-- Begin DATASET EXCERPTS --
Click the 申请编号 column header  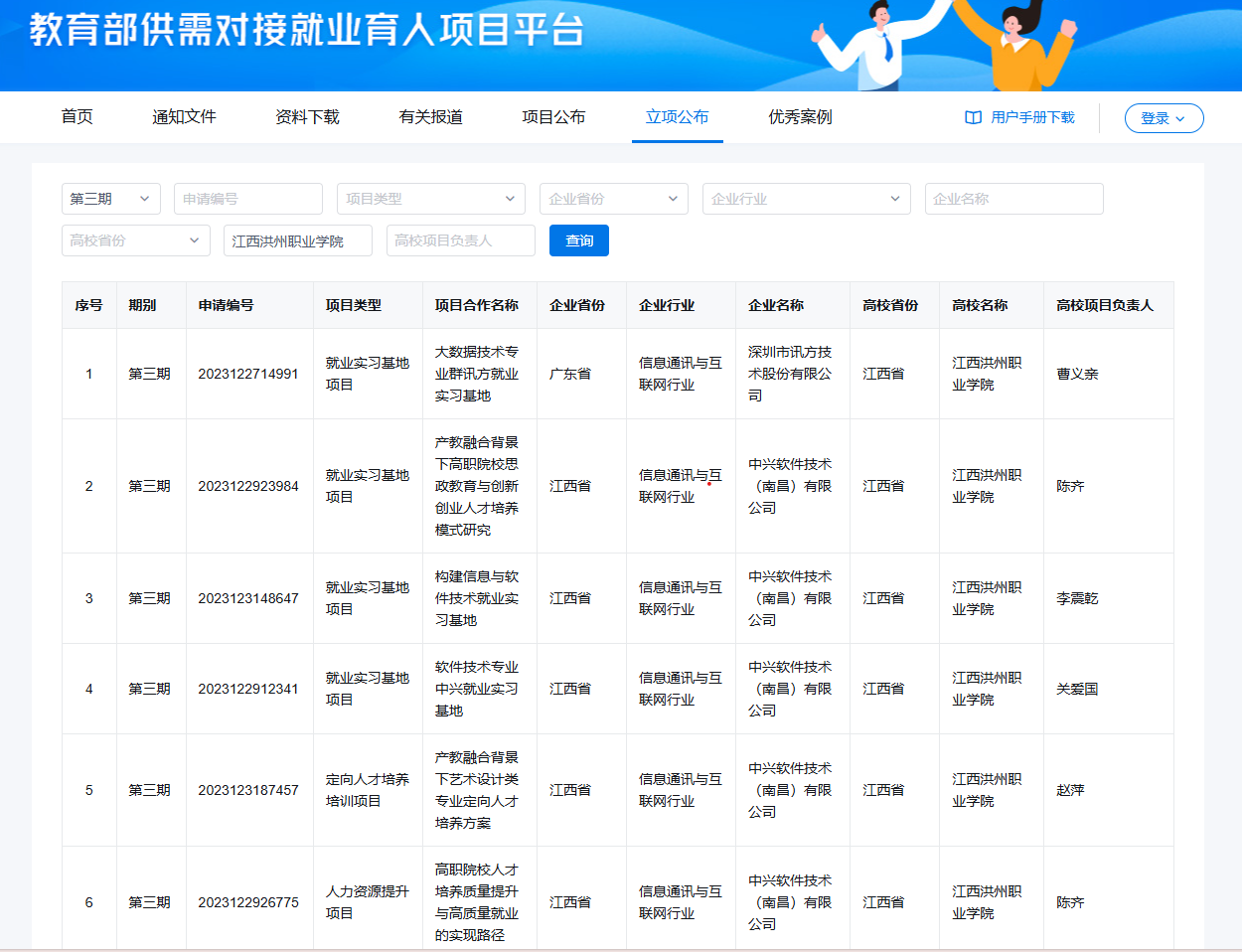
-- End DATASET EXCERPTS --
-- Begin DATASET EXCERPTS --
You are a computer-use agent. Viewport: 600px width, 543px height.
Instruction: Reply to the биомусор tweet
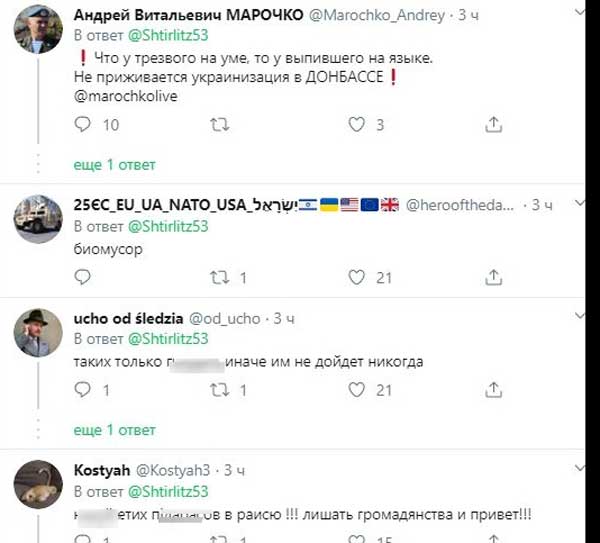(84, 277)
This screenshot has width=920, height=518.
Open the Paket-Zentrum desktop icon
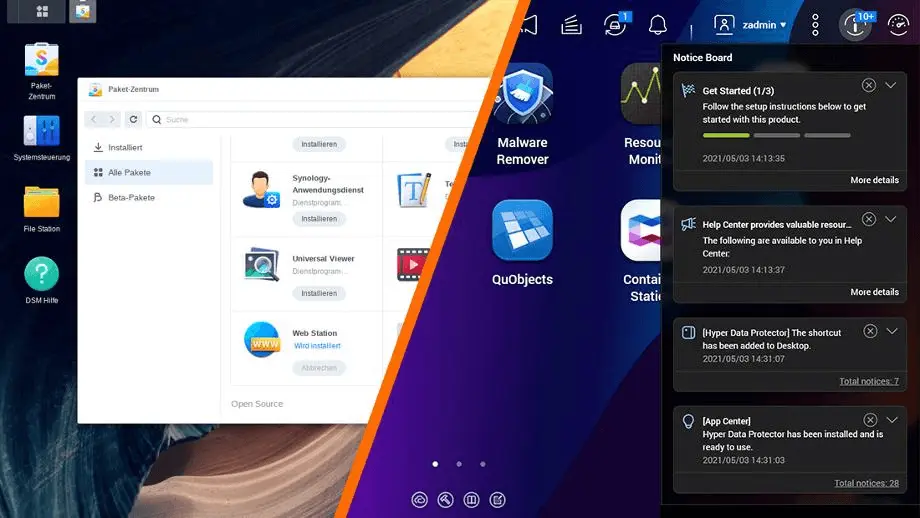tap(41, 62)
-- End DATASET EXCERPTS --
TASK DETAILS
Express the records starting at the line containing "This screenshot has width=920, height=518." and ending at the line containing "tap(41, 62)" as a two-column CSV with the columns text and answer. Give one row per record, put each value in a single quoted field with line breaks replaced by spaces, and leave out the pictures.

CORRECT RESPONSE
text,answer
"This screenshot has width=920, height=518. Open the Paket-Zentrum desktop icon","tap(41, 62)"